Moscow has said it will deliver several batteries of Russia’s advanced S-300PMU air-defense missile system, purported to be one of the world’s most powerful anti-aircraft weapons.
The Americans have repeatedly said that Syria has one of the most formidable air-defense networks in existence, largely consisting of Russian missile systems delivered over the last few years.
But since late January, Israel’s air force has carried out three strikes against Russian and Iranian weapons cached in Syria — and supposedly destined for Assad ally Hezbollah in Lebanon — and wasn’t challenged by Syrian air defenses once.
That was largely because the Israelis fired stand-off precision-guided munitions at their targets from outside Syrian air space from the skies over neighboring Lebanon.

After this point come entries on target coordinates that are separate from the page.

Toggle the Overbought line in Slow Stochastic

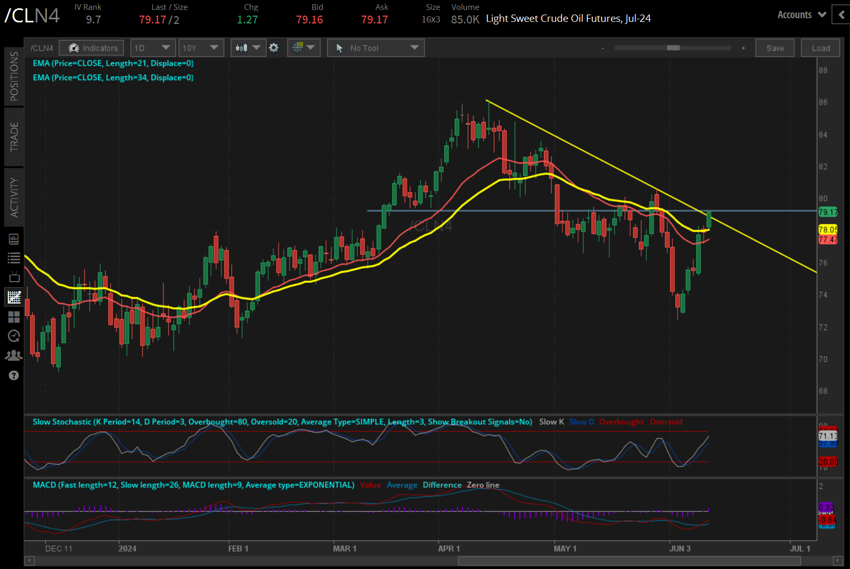(621, 422)
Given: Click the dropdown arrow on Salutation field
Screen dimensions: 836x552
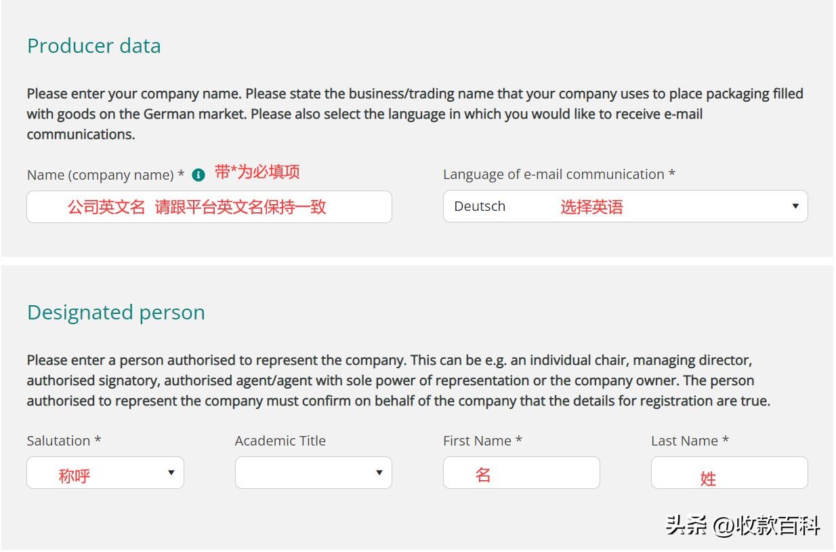Looking at the screenshot, I should point(171,472).

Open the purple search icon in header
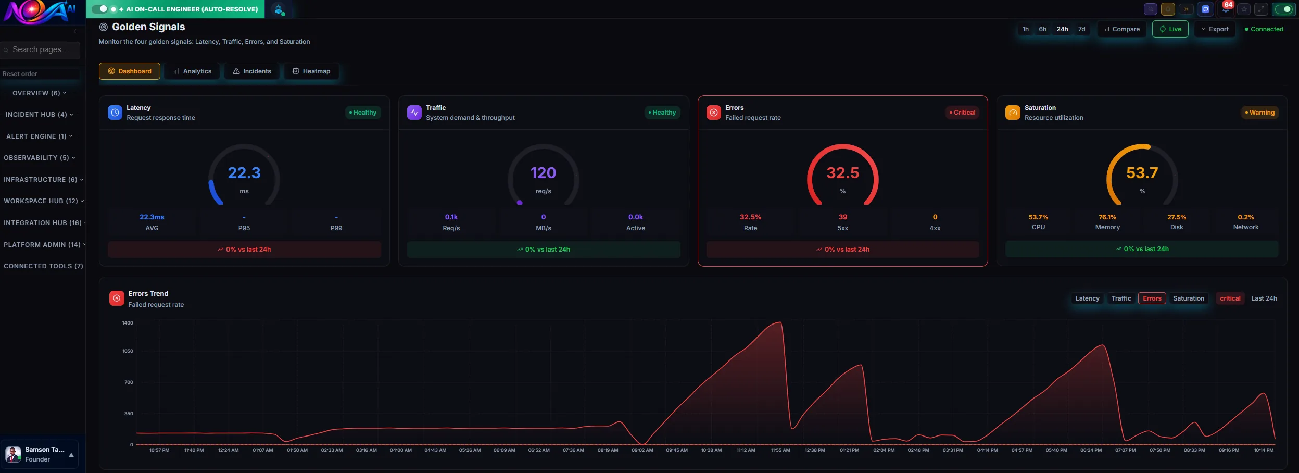1151,9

That violated Lebanese airspace — something the Israelis often do — but not Syrian airspace.
Whether the Syrians will activate air defenses the next time Israeli warplanes attack remains to be seen. Nor is it known whether they would open fire on U.S. or allied aircraft enforcing a no-fly zone aimed at cutting off aerial resupply for President Bashar Assad’s forces and allies from Russia or Iran.

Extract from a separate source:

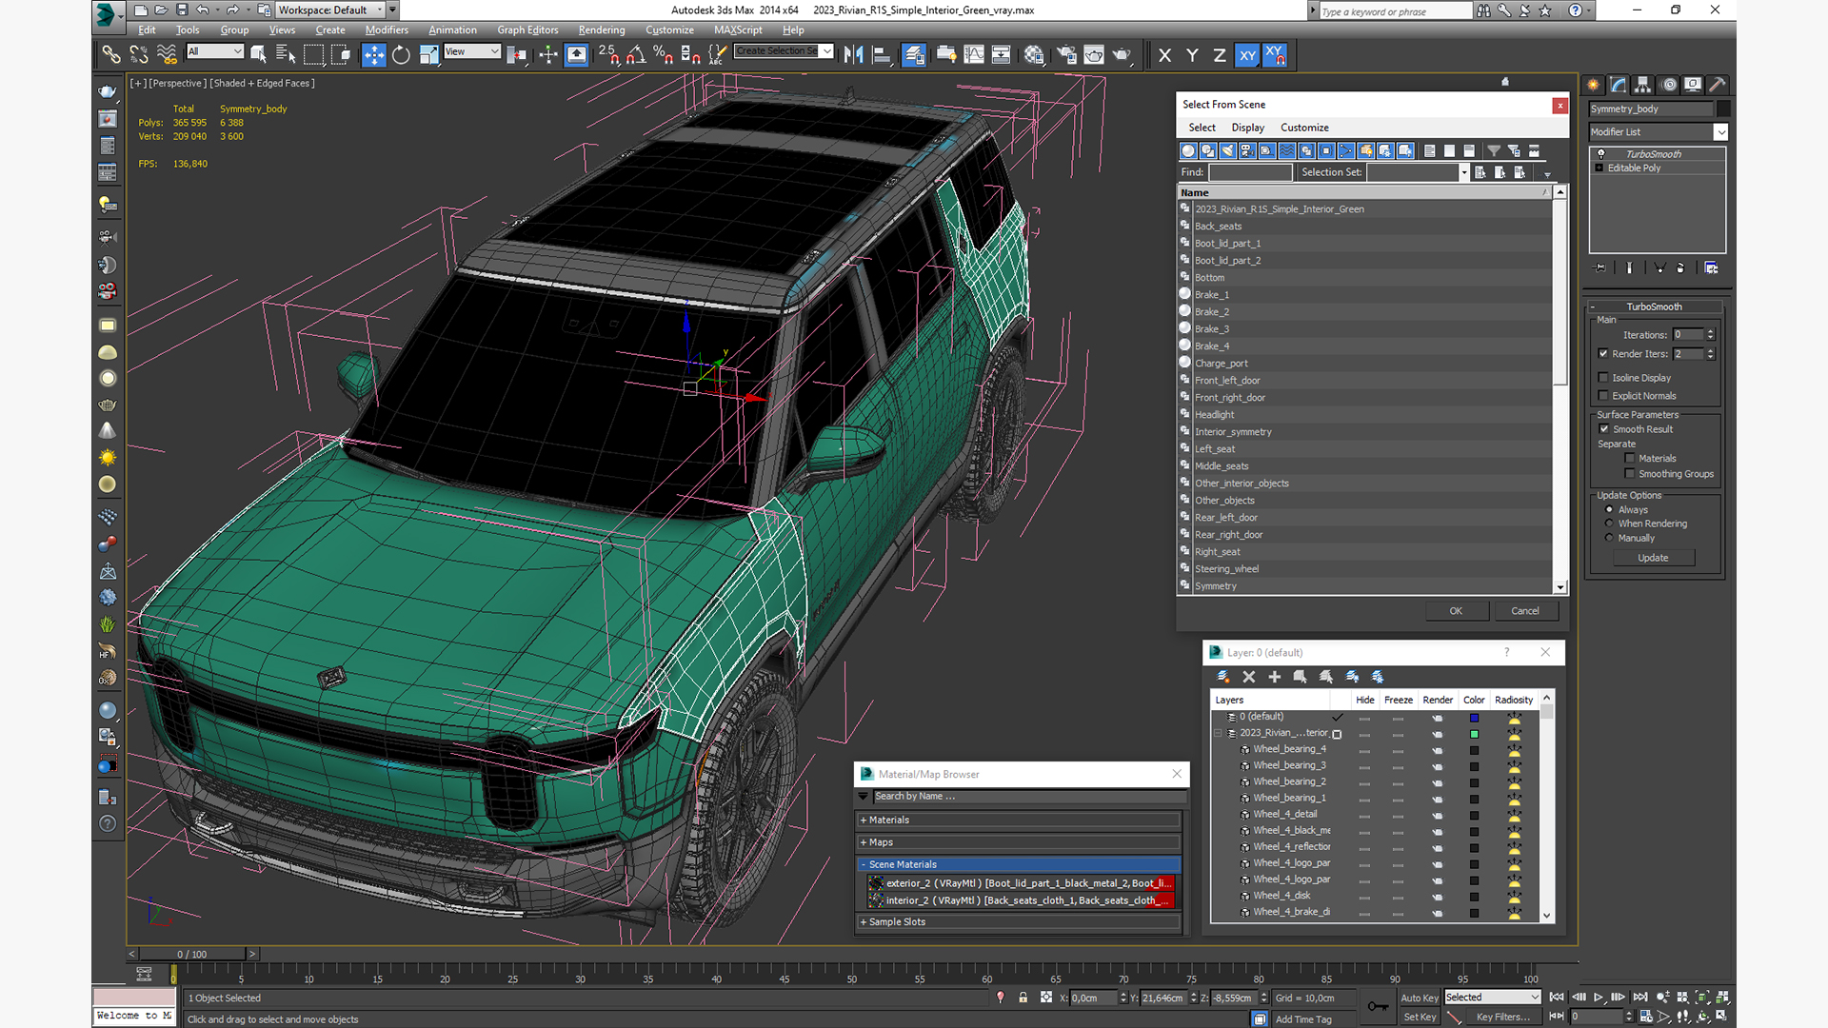The width and height of the screenshot is (1828, 1028).
Task: Click OK in Select From Scene
Action: pyautogui.click(x=1456, y=611)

Even so, a no-fly zone, enforced by the U.S. Navy and U.S. Air Force using stand-off weapons to avoid direct contact with Syrian forces, would have a critical effect on Assad’s ability to continue the war against those battling to end his family’s 43-year rule.

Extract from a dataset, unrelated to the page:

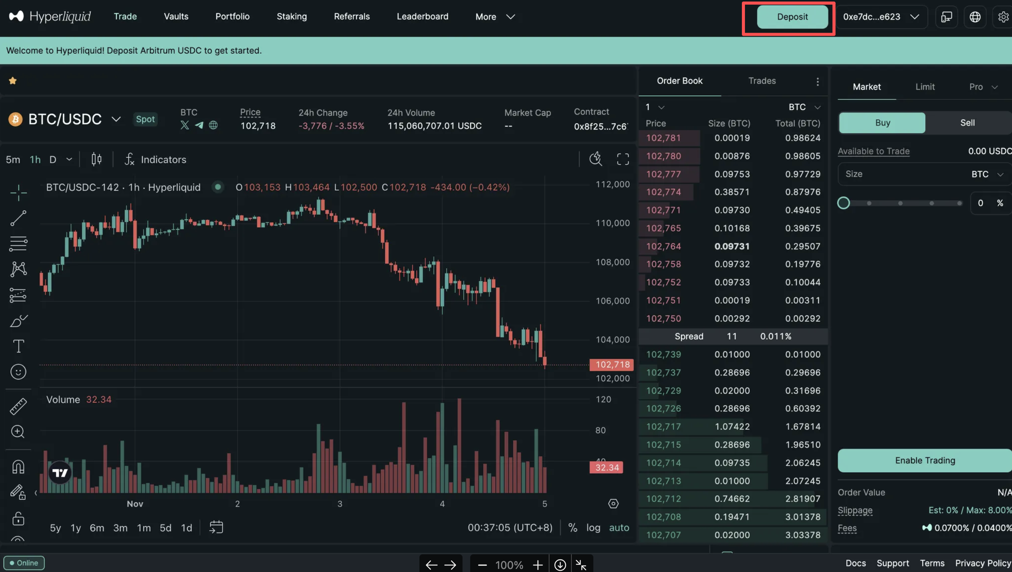Click the favorite star icon

(13, 81)
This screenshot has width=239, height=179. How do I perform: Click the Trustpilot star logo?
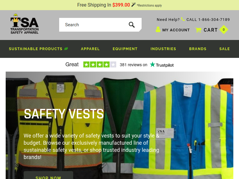(152, 64)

But, possibly more importantly from the U.S. point of view, it would also be a major blow against Iran and its ability to support its strategic Arab ally and project power in the Levant and threaten Israel.
The allied no-fly zone imposed against Saddam Hussein after the 1990-91 Gulf War was pretty much one-sided with U.S., British and French aircraft rarely challenged.
The no-fly zone imposed on Libya in 2011 by the United States and its NATO allies, was of much shorter duration, but played a major role in the rebel victory over Moammar Gadhafi by knocking out his air defenses.
Syria’s are considered far more sophisticated and effective.
Much of Syria’s air defenses could be devastated by naval and air missile bombardment, but military analysts say they could still provide a stiff challenge.
Assad has around 300 flyable combat jets, mostly outdated MiG-21s, 23s and 25s with 35 more advanced MiG-29s interceptors, though these are heavily outclassed by U.S. frontline aircraft.
But its missile defenses, which the Russians have been upgrading since an Israeli air raid electronically zapped Syrian air defenses and knocked out a Syrian nuclear reactor Sept. 6, 2007, are arguably more effective.
The arrival of S-300s, which can track 100 targets simultaneously and engage 12 at a time, would clearly pose a serious threat to U.S. or allied aircraft. However, it would take a sizeable airlift to carry the five or six batteries, and possibly 100 missiles, to Syria and probably several weeks to deploy them with trained Syrian crews.
So if Obama does opt for decisive intervention, after weeks of inaction, and impose a no-fly zone, obviously the sooner he does so the better.
“The air line of communications between Iran and Syria is a key vulnerability for Iranian strategy in Syria,” observed a May report by the Institute for Study of War.
“Iran would not be able maintain its current level of support to Assad if the air route were interdicted through a no-fly zone or rebel capture of Syrian airfields.”
Tehran, and possibly Russia as well if it were so inclined, could conceivably use a ground route via Iraq, Syria’s eastern neighbor, but these could be cut by Syrian Sunni rebels and their al Qaida allies in Iraq.
Resupply by sea through Syria’s main ports of Latakia and Tartus, where the Russians have a naval base, is problematic since sea lanes can also be blocked.
“Given the limitations of sea lines of communication … air shipments remain Iran’s most feasible method of supplying the Assad regime,” the ISW analysis noted.